Dienstag, 2. Oktober 2012

TTT – Telefon-Terror-Tag
(nicht Titel, Thesen, Temperamente)

Es gibt Tage, da rührt sich das Telefon überhaupt nicht. Klasse, himmlische Ruhe!
Dann gibt es Tage, da stehe ich ausnahmsweise mal erst um 9.00 Uhr auf, sitze um 9.30 Uhr noch am Frühstückstisch, will gerade genüßlich in den Toast beißen und einen Schluck Kaffee nehmen: Klingelingeling!!!!!!!!!!!!!!!!!!!!!!
Da ist dann eine mir bekannte gesetzliche Betreuerin am Telefon, sucht Hilfe für eine Freundin und deren psychisch kranken obdachlosen Sohn. Wir unterhalten uns nett und ausführlich, tauschen Tipps und Ratschläge aus, reden über die Termine und Uhrzeiten unserer Angehörigentreffen, wo die Freundin gern vorbei kommen kann – und im Nu ist es 10.00 Uhr. Das Frühstück kann zu Ende geführt werden. So weit so gut.

Das nächste Mal läutet es erst um 12.00 Uhr wieder. „Guten Tag, Sch....(den Rest des Namens habe ich nicht verstanden), ich habe ihre Nummer von der Selbsthilfekontaktstelle. Ich habe einen kranken Sohn ....“ Und ohne Punkt und Komma erzählt mir die fremde Dame ausführlich ihre Lebens- und Leidensgeschichte mit allen nur erdenklichen Fakten und Einzelheiten zum wirklich schlimmen Krankheitsverlauf ihres Sohnes.

So gegen 12.20 Uhr unterbreche ich sie mit der Frage: „Welche Hilfe erwarten sie von uns als Angehörigenverein und Selbsthilfegruppe?“ „Ähm – ich will wissen, ob sie einen Psychologen kennen, der mir ein neues Gutachten macht, das die Krankheit meines Sohnes anders beurteilt als bisher....................“ „Nein, da muss ich passen. Das kann ich leider nicht.“

„Ich habe im Internet gelesen, dass Herr Dr. Vau gute Kritiken bekommen hat.“ Der Redeschwall setzt von Neuem ein. Mein Tipp: „Rufen sie den Herrn Doktor (er ist Psychiater) an und vereinbaren sie einen Termin, und dann sehen sie weiter.“

Um 12.30 Uhr breche ich mehr oder weniger höflich das Gespräch ab und habe plötzlich Verständnis für genervte Ärzte, Krankenpfleger, Sozialarbeiter und andere Professionelle, die sich Angehörige so oder so ähnlich anhören müssen.

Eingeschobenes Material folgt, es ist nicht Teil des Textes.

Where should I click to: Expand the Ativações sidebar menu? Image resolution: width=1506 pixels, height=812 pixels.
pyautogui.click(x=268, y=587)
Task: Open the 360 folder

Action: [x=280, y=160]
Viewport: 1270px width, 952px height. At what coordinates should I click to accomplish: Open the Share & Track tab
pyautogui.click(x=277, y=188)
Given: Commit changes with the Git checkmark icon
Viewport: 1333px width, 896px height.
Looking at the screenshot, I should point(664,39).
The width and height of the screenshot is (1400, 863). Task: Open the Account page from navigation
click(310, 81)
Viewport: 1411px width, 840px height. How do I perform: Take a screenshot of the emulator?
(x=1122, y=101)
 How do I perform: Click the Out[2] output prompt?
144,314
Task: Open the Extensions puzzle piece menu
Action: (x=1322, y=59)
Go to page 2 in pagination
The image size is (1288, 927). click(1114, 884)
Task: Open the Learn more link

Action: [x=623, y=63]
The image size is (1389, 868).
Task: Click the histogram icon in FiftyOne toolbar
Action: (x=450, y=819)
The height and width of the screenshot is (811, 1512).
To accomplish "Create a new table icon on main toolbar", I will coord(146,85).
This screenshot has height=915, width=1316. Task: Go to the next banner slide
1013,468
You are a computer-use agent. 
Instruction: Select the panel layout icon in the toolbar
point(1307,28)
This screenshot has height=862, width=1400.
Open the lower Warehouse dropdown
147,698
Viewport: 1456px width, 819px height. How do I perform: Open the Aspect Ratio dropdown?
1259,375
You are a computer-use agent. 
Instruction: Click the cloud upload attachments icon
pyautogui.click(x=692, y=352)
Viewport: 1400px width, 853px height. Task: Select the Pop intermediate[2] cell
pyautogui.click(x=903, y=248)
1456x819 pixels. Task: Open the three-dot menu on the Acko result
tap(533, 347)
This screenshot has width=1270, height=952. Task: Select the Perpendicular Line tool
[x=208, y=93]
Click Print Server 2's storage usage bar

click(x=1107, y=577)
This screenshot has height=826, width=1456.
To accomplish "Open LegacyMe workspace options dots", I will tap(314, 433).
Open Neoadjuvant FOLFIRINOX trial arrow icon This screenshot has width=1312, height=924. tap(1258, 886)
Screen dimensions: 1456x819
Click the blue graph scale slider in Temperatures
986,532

Inzwischen ist es 1.15 Uhr. Und leider klingelt schon wieder das Telefon, diesmal ist es das private. Die Frau Schwiegermama erfreut mit ihrem Anruf. Was sie genau mitteilten will, erschließt sich mir nicht so ganz. Den Herrn Sohn kann ich ihr leider nicht bieten – er ist auf einer Dienstbesprechung – und so verspreche ich, ihn über den Anruf zu unterrichten.

Ich bin gerade dabei, meinen Telefon-Frust mit diesen Zeilen zu verarbeiten (nun ist es 14.00 Uhr), klingelt erneut das Telefon: „Ihrem Mann ist es schlecht, können sie ihn bitte abholen. Er kann zur Zeit nicht Auto fahren.“

Na gut, alles stehen und liegen lassen und erst mal den kranken Gatten einsammeln fahren. Etwas gutes hat der Ausflug ja: Es klingelt im Auto kein Telefon, das Handy ist nämlich ausgeschaltet!

Wir sind gerade zu Hause angekommen (15.00 Uhr), meldet sich die Mailbox: „Die Jasmin ist in der AWO und will Nachhilfe machen .............“

Wir hatten sogar versucht, noch abzusagen!

Und was ist die Moral von der Geschicht?

An Tagen wie diesen gehe ich nicht mehr ans Telefon sondern werde gleich zum nächsten Termin (Psychose-Seminar) das Haus verlassen. Das Handy bleibt selbstverständlich weiterhin aus.

Und, es gibt natürlich auch Tage, da macht mir ehrenamtliche Arbeit Spaß, wirklich!